Jonathan R. Pollack1, Thérese Sørlie1, Charles M. Perou1, Christian A. Rees1, Stefanie S. Jeffrey1, Per Eystein Lønning1, Robert Tibshirani1, David Botstein1, Anne‐Lise Børresen‐Dale1, Patrick O. Brown1
1Departments of Pathology, Genetics, Surgery, Health Research and Policy, and Biochemistry, and Howard Hughes Medical Institute, Stanford University School of Medicine, Stanford, CA 94305; Department of Genetics, Norwegian Radium Hospital, Montebello, N-0310 Oslo, Norway; Department of Medicine (Oncology), Haukeland University Hospital, N-5021 Bergen, Norway; and Department of Genetics and Lineberger Comprehensive Cancer Center, University of North Carolina, Chapel Hill, NC 27599
Tóm tắt
Genomic DNA copy number alterations are key genetic events in the development and progression of human cancers.
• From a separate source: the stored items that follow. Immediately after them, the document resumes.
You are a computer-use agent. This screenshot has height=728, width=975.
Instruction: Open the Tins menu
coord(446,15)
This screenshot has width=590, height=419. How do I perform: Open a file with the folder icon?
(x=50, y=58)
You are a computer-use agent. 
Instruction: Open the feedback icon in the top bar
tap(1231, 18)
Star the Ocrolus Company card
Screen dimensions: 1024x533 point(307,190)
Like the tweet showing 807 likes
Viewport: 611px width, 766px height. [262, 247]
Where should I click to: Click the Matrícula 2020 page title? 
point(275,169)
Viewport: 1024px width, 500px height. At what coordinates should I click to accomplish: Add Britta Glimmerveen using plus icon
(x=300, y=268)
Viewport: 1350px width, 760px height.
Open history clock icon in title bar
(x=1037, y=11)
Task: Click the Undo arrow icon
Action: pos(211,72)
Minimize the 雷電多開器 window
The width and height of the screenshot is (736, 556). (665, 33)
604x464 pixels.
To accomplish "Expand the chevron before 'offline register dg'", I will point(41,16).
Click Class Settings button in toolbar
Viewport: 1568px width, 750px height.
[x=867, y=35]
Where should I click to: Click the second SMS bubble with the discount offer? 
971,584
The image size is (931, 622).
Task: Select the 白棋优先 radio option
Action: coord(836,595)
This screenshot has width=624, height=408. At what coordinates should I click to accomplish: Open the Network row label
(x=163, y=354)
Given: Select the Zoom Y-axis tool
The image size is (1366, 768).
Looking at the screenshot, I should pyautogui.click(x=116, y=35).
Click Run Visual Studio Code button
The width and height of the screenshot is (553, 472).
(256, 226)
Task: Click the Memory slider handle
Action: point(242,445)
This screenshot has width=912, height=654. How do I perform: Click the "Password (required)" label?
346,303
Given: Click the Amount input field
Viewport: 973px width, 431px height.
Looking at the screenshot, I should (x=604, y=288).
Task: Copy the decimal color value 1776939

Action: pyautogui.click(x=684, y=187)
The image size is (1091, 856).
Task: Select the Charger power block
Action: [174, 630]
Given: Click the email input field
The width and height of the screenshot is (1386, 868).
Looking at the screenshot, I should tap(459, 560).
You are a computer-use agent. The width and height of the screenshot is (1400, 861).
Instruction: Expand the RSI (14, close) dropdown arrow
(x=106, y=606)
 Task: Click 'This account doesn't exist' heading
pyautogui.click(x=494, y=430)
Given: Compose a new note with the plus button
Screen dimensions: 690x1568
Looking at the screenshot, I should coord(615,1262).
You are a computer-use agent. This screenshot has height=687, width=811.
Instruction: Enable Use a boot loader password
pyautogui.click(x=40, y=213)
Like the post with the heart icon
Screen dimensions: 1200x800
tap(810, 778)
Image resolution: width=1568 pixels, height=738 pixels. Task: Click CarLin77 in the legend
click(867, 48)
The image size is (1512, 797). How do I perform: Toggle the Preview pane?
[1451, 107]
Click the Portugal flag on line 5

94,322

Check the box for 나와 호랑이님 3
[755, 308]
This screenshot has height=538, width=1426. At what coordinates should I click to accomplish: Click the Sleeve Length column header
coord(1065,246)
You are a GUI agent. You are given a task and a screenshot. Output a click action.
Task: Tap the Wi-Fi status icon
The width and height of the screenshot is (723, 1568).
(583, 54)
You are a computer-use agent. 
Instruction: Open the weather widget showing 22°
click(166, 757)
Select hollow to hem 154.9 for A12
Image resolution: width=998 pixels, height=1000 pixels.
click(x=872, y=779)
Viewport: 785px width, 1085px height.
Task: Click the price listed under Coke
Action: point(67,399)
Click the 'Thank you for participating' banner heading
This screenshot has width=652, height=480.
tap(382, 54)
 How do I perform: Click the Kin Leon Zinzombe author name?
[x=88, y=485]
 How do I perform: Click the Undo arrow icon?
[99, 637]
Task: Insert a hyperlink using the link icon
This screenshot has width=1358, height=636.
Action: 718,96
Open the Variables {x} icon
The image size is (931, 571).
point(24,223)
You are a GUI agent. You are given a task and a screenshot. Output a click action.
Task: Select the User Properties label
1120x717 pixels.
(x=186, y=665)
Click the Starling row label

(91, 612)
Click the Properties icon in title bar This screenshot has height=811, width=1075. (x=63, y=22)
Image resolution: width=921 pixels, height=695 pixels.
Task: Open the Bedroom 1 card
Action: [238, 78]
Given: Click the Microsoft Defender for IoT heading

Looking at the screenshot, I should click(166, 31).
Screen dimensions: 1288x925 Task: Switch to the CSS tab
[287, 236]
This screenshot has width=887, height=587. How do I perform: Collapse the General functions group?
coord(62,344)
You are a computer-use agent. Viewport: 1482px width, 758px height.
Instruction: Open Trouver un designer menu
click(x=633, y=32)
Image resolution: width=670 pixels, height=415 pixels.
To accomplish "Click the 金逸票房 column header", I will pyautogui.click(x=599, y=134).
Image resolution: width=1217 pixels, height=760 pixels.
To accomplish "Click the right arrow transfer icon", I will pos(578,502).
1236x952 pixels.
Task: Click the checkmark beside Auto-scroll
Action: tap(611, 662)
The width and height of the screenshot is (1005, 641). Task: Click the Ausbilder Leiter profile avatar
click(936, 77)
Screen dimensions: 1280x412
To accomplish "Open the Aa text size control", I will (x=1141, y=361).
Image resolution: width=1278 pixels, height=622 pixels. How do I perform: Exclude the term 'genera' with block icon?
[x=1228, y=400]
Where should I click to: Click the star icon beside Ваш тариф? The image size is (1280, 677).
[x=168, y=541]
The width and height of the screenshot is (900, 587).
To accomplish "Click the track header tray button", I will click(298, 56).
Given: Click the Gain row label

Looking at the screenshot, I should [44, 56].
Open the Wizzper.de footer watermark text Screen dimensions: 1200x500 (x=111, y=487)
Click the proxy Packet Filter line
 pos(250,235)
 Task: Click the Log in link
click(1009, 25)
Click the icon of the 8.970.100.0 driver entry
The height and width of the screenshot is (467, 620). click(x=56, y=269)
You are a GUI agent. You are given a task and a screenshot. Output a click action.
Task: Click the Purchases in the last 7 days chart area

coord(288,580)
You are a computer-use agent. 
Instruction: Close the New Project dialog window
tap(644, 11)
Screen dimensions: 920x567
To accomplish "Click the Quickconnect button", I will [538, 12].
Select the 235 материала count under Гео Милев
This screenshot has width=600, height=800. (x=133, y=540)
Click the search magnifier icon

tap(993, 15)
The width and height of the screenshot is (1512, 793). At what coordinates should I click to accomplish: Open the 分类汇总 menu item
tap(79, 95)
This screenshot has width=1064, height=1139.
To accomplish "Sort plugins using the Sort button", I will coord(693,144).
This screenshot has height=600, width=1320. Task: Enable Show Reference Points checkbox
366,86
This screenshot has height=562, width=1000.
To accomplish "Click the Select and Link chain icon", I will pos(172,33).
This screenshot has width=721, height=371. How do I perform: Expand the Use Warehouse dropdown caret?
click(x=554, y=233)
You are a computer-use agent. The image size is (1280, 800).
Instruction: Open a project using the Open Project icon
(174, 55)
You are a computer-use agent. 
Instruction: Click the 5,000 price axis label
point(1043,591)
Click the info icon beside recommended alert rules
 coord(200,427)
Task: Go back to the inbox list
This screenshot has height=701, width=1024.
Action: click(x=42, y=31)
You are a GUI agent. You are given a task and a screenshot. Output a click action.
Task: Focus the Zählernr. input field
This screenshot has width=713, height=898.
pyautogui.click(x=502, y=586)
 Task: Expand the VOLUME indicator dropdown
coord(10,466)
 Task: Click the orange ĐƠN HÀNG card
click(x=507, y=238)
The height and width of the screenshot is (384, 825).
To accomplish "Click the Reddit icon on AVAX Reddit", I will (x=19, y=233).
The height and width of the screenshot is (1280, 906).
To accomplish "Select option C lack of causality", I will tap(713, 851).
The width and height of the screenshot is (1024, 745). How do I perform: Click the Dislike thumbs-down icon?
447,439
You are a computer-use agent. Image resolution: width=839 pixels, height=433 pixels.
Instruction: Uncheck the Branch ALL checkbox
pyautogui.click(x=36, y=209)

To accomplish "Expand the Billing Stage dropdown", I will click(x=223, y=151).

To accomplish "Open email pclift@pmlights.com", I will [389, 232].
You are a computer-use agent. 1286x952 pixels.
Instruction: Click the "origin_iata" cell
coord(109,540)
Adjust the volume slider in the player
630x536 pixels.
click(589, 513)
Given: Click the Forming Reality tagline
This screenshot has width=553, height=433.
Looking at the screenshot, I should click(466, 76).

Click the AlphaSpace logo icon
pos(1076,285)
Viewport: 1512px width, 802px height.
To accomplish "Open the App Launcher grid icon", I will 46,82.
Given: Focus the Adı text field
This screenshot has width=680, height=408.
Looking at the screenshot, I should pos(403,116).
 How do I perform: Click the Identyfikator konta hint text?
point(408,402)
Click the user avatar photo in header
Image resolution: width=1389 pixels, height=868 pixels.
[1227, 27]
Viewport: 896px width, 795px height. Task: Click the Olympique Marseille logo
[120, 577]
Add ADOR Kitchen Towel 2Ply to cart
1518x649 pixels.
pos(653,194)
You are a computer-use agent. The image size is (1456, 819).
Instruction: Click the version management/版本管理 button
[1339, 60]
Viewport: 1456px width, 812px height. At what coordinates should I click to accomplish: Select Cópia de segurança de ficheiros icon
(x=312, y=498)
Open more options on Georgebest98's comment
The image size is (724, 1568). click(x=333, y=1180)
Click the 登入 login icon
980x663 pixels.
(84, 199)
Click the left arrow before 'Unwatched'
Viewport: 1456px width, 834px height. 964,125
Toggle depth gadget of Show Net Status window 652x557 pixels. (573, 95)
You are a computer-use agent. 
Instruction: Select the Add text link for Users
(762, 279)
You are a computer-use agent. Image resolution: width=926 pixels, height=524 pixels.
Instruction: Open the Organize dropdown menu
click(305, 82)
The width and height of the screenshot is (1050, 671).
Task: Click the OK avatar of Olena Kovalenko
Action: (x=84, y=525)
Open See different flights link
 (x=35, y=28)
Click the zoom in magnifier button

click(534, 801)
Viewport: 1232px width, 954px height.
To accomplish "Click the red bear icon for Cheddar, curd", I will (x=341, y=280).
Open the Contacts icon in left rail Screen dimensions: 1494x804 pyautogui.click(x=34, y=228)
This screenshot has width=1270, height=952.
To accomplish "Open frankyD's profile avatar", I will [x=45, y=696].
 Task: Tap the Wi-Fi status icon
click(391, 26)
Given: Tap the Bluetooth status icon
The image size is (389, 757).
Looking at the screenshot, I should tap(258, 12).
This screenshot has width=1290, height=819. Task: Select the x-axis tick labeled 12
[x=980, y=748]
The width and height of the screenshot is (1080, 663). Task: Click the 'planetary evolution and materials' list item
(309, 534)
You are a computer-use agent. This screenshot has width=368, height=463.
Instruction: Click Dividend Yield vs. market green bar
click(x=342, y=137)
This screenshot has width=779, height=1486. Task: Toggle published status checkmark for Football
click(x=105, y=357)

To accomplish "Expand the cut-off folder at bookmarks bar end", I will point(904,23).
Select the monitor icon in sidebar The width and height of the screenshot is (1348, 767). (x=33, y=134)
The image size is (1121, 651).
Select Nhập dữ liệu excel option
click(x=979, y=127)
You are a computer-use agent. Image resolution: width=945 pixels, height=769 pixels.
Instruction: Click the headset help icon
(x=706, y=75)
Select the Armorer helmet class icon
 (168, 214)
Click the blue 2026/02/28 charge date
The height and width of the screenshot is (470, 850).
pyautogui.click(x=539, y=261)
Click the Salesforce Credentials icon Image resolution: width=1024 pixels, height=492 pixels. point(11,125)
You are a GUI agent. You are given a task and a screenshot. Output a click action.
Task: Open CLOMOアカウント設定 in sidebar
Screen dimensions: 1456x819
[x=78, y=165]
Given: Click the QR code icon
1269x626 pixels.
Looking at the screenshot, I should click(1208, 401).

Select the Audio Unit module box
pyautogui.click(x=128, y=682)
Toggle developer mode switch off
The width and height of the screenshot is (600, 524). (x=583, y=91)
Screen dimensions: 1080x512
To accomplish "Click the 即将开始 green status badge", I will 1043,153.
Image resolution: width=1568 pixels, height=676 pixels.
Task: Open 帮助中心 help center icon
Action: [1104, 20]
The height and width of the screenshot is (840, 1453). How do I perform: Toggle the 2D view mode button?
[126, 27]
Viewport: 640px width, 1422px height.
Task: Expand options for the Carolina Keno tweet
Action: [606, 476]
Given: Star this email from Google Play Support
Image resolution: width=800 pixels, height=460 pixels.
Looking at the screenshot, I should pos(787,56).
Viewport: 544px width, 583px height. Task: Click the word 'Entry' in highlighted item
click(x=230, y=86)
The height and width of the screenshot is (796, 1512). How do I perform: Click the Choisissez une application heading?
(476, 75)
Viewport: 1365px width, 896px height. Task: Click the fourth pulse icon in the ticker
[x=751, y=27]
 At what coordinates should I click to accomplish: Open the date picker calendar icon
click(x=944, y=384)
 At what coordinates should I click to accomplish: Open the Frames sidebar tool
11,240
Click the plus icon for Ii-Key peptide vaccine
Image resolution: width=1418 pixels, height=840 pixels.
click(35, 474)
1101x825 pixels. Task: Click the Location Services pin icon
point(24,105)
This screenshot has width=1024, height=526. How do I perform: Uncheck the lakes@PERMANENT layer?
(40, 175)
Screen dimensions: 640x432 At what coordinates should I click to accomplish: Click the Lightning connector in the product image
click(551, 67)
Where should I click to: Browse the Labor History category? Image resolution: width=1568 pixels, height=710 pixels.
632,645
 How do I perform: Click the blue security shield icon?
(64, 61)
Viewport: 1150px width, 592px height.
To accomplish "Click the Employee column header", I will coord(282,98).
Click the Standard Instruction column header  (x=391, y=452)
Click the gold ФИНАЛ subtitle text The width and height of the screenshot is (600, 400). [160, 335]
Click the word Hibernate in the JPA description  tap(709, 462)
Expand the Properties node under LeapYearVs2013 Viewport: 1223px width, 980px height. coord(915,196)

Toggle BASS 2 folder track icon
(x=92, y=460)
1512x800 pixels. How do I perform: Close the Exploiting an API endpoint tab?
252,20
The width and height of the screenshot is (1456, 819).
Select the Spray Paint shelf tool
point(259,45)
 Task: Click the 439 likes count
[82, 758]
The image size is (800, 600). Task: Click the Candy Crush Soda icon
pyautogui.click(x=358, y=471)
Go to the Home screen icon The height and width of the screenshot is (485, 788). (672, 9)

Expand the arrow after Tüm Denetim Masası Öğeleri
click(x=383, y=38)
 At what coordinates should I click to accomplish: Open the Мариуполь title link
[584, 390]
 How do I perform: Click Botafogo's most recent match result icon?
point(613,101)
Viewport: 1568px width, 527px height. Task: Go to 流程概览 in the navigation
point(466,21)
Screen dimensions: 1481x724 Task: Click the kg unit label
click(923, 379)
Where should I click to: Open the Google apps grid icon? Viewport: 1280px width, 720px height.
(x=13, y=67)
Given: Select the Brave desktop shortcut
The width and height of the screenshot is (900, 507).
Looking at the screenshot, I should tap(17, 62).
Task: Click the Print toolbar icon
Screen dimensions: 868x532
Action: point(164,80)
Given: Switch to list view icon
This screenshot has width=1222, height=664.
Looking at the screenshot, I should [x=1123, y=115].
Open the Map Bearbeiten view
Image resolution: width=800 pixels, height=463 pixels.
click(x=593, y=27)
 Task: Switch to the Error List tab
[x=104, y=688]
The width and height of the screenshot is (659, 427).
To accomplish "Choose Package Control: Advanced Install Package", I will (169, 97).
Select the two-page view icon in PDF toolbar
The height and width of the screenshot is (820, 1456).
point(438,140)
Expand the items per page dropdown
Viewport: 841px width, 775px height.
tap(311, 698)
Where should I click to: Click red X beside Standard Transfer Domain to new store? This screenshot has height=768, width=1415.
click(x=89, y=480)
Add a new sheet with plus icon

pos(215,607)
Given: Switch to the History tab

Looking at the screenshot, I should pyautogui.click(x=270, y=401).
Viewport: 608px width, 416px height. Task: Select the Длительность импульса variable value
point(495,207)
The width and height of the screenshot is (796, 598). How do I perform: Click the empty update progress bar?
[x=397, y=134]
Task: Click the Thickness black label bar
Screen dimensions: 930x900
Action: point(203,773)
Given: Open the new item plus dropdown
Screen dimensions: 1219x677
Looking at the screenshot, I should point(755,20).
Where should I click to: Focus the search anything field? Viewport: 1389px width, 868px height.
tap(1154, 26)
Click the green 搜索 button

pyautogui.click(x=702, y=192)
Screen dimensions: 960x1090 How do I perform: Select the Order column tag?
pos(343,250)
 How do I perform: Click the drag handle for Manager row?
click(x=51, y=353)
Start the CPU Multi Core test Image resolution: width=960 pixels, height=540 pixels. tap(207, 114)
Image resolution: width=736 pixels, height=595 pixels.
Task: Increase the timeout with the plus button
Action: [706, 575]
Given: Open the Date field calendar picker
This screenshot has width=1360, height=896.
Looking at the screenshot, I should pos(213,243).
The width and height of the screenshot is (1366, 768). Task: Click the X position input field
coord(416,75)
Here we report a genome-wide microarray comparative genomic hybridization (array CGH) analysis of DNA copy number variation in a series of primary human breast tumors. We have profiled DNA copy number alteration across 6,691 mapped human genes, in 44 predominantly advanced, primary breast tumors and 10 breast cancer cell lines. While the overall patterns of DNA amplification and deletion corroborate previous cytogenetic studies, the high-resolution (gene-by-gene) mapping of amplicon boundaries and the quantitative analysis of amplicon shape provide significant improvement in the localization of candidate oncogenes. Parallel microarray measurements of mRNA levels reveal the remarkable degree to which variation in gene copy number contributes to variation in gene expression in tumor cells. Specifically, we find that 62% of highly amplified genes show moderately or highly elevated expression, that DNA copy number influences gene expression across a wide range of DNA copy number alterations (deletion, low-, mid- and high-level amplification), that on average, a 2-fold change in DNA copy number is associated with a corresponding 1.5-fold change in mRNA levels, and that overall, at least 12% of all the variation in gene expression among the breast tumors is directly attributable to underlying variation in gene copy number. These findings provide evidence that widespread DNA copy number alteration can lead directly to global deregulation of gene expression, which may contribute to the development or progression of cancer.